**WHAT THIS TASK INVOLVES**
Pictures stay out of your copy, but everything else in the records below must be repeated exactly.

**EXERCISE INPUT**
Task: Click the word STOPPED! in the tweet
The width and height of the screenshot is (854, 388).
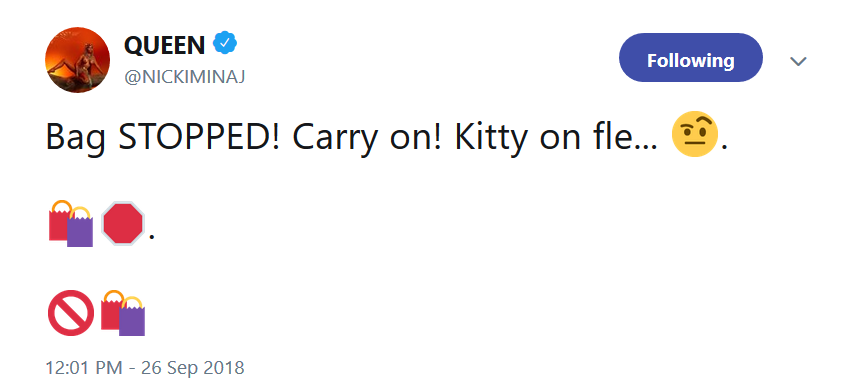Action: pos(199,138)
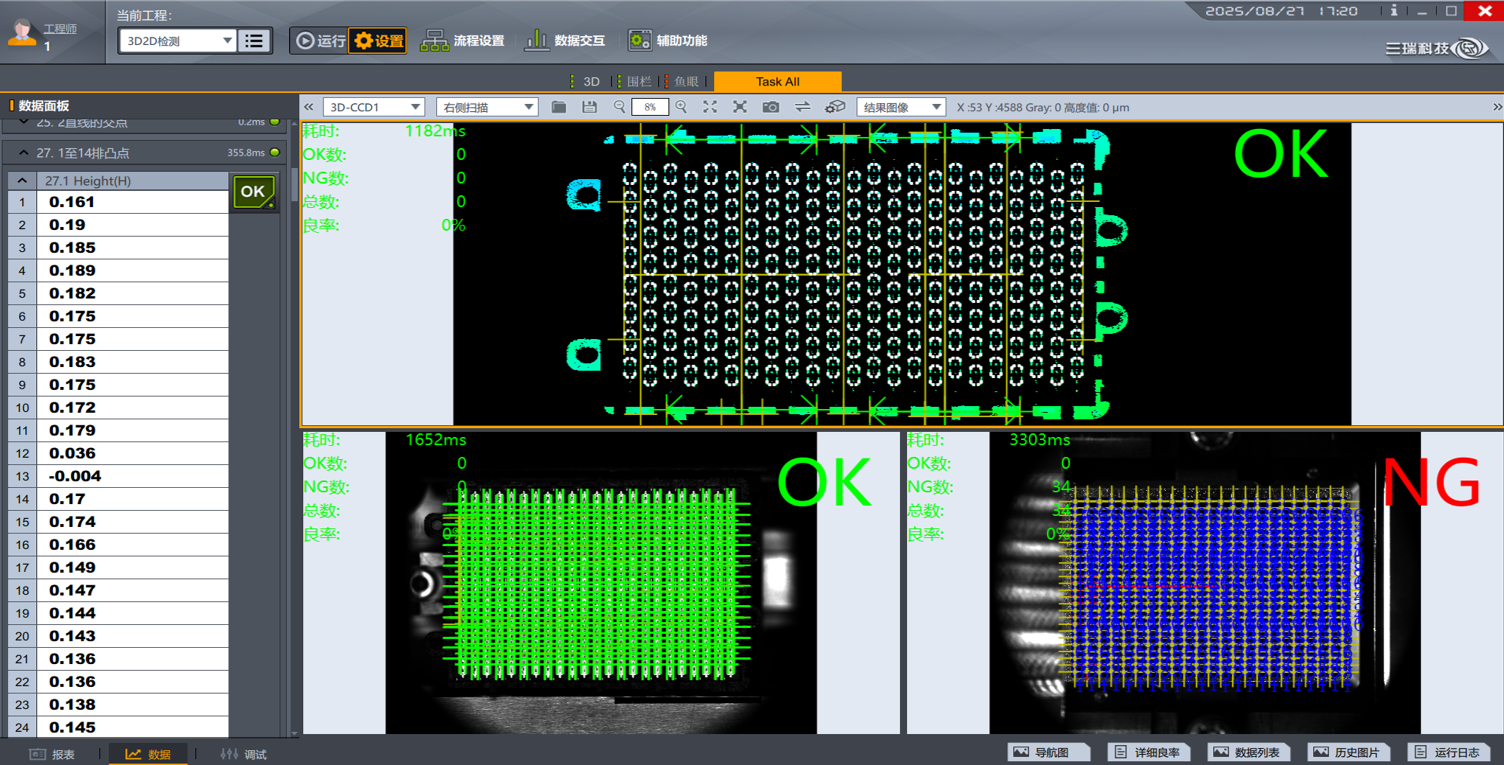The width and height of the screenshot is (1504, 765).
Task: Select the Task All tab
Action: click(x=777, y=82)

**ANSWER BOX**
Task: Click the word STOPPED! in the tweet
The width and height of the screenshot is (854, 388).
Action: pos(199,138)
The width and height of the screenshot is (1504, 765).
Task: Select the Task All tab
Action: click(x=777, y=82)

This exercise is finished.